THE TASK — Continue the report below on creative arts therapies for people with cancer, picking up after its final sentence.

DOCUMENT SECTION —
»»

Music, art, and dance therapy may relieve anxiety and similar symptoms among people with cancer, according to a new analysis of past studies.
Researchers who analyzed results from trials conducted between 1989 and 2011 said the benefits tied to creative arts therapies were small, but similar to those of other complementary techniques such as yoga and acupuncture.
“People with cancer very often feel like their body has been taken over by the cancer. They feel overwhelmed,” said Joke Bradt, a music therapist from Drexel University in Philadelphia. “To be able to engage in a creative process … that stands in a very stark contrast to sort of passively submitting oneself to cancer treatments,” Bradt, who wrote an editorial published with the new review, told Reuters Health.
“People have really broadened their perspectives on what is health and have moved beyond just the physical.”
The analysis included 27 studies of close to 1,600 people who were randomly assigned to receive some form of creative arts therapy or not, during or after cancer treatment. Patients with breast cancer or blood cancers—such as leukemia and lymphoma—made up the majority of study participants. Music, art, and dance therapy programs varied in how often sessions were conducted and over what time span. More than half of the programs did not involve counseling with trained therapists.

««

PROVIDED DATA —
»»

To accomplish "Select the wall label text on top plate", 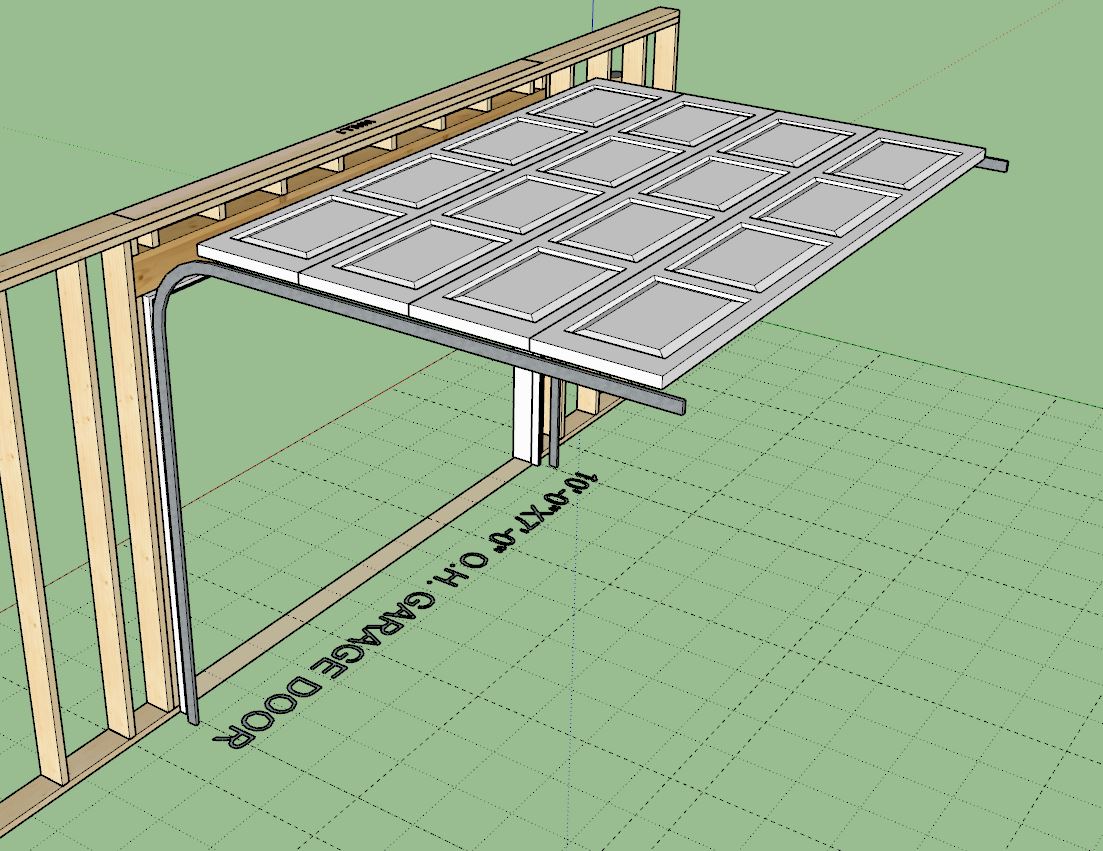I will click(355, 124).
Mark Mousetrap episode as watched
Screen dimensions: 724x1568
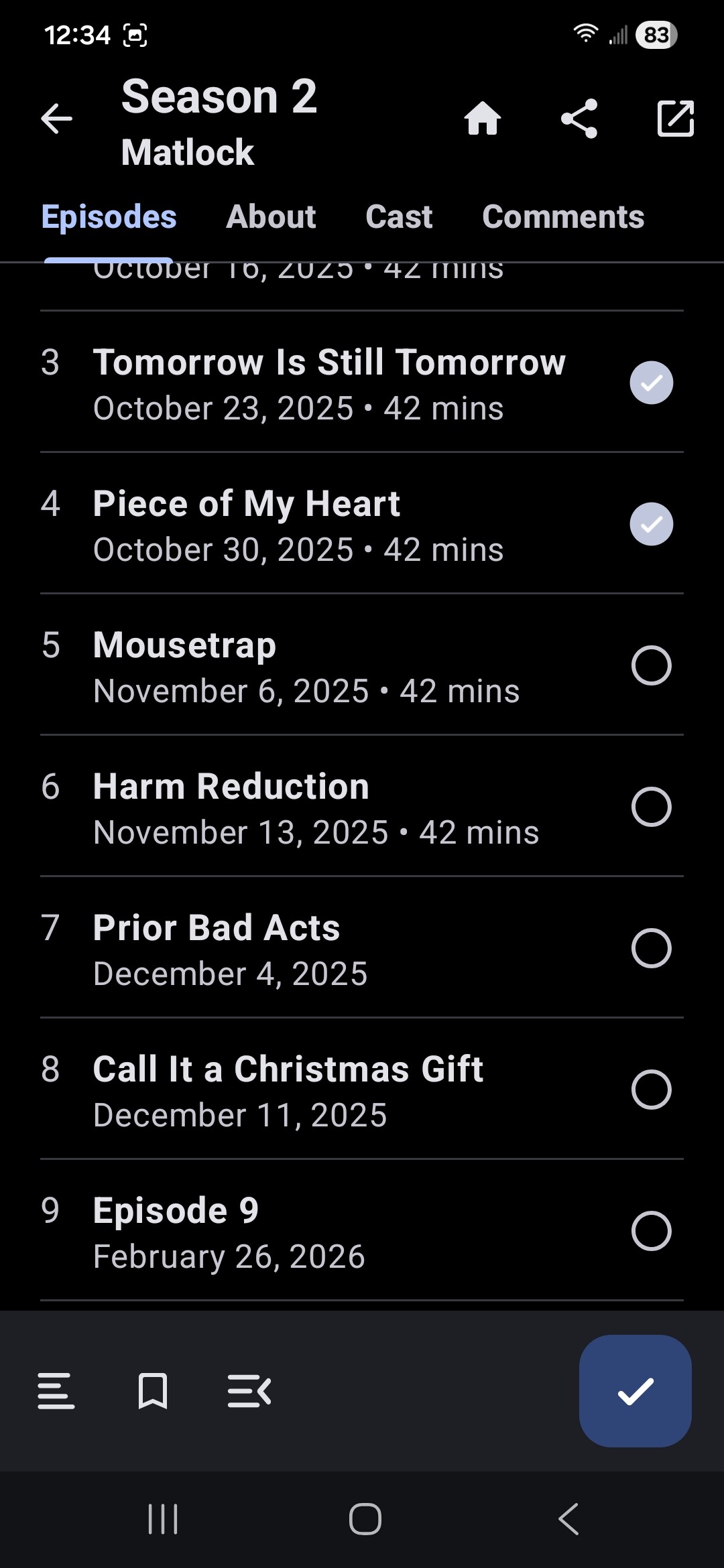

««

RESPONSE —
On the whole, people with cancer who were assigned to creative arts treatments reported less depression, anxiety, and pain and a better quality of life during the programs than those who were put on a wait list or continued receiving usual care. For example, in one 2010 study, listening to half an hour of familiar music cut reported pain levels at least in half for 42 percent of hospitalized patients, while just eight percent of those in a comparison group saw relief.
Cancer patients in creative arts therapy did not report being any less tired than those assigned to a control group. And most of the other benefits waned once therapy ended, the researchers reported this week in JAMA Internal Medicine.
The new paper was co-written by Christopher Morley of the ArtReach Foundation in Atlanta, whose goal is to use creative arts therapies to assist people affected by wars, violence, and natural disasters.
DISCUSSIONS ON THE TABLE
Lead author Timothy Puetz, from the National Institutes of Health in Bethesda, Maryland, said researchers have believed music and art therapy may help cancer patients “for a long time,” although rigorous studies have been lacking.
“People have really broadened their perspectives on what is health and have moved beyond just the physical,” he told Reuters Health. “More and more clinicians and certified creative arts therapists … they’re actually reaching out to each other now, and discussions are on the table to try to bring this type of therapy to cancer patients.”
The researchers agreed that more studies are needed to determine the most effective ways to integrate creative arts into the care of cancer patients.
Bradt said working directly with an arts therapist may be most helpful for some patients—but isn’t essential. People looking to refocus away from the anxiety of a cancer diagnosis and treatment can join a choir or an art class, for example. “We all know that music or art or just aesthetic beauty in general makes us feel better,” she said. “I do not want to underestimate the power of just the arts by themselves.”